====== Data to process

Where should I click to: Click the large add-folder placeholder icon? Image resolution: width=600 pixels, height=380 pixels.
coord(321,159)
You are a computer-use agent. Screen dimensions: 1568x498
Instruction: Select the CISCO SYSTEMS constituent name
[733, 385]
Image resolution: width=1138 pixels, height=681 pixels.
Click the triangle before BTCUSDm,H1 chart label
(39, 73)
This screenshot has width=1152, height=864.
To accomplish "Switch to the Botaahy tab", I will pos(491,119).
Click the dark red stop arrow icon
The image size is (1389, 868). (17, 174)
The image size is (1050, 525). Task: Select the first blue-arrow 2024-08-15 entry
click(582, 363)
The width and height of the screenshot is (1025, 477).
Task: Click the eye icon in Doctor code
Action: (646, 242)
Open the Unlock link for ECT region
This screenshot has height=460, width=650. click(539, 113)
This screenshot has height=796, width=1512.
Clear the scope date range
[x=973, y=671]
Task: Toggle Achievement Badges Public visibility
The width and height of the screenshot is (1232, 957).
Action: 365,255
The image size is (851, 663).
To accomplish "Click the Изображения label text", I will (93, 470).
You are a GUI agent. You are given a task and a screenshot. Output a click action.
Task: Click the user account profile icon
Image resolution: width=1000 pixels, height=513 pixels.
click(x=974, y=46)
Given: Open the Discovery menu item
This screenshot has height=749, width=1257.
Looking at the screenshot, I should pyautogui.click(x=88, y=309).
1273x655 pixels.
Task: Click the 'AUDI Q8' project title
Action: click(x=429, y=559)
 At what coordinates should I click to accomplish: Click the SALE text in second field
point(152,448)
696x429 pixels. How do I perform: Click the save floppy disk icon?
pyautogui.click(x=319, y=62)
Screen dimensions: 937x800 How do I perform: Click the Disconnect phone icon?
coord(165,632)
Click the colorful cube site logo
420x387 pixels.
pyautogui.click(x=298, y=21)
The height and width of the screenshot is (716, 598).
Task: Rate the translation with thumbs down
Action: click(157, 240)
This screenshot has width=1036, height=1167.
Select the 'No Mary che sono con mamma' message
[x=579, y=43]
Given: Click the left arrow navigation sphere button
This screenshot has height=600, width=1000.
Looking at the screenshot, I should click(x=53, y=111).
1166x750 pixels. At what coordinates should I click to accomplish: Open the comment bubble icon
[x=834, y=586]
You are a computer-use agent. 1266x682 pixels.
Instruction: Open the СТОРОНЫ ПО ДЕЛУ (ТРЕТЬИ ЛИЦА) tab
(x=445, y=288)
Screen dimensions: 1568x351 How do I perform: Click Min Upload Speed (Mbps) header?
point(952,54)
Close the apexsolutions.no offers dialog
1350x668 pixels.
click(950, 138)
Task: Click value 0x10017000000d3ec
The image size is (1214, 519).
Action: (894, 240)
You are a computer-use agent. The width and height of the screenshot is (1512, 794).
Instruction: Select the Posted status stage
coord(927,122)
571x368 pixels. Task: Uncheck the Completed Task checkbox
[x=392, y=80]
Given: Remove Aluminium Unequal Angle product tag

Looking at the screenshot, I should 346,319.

============

Your instructions
Go through the records line by line and count those that contain the string "will". Answer with the count alone.

Worked solution
2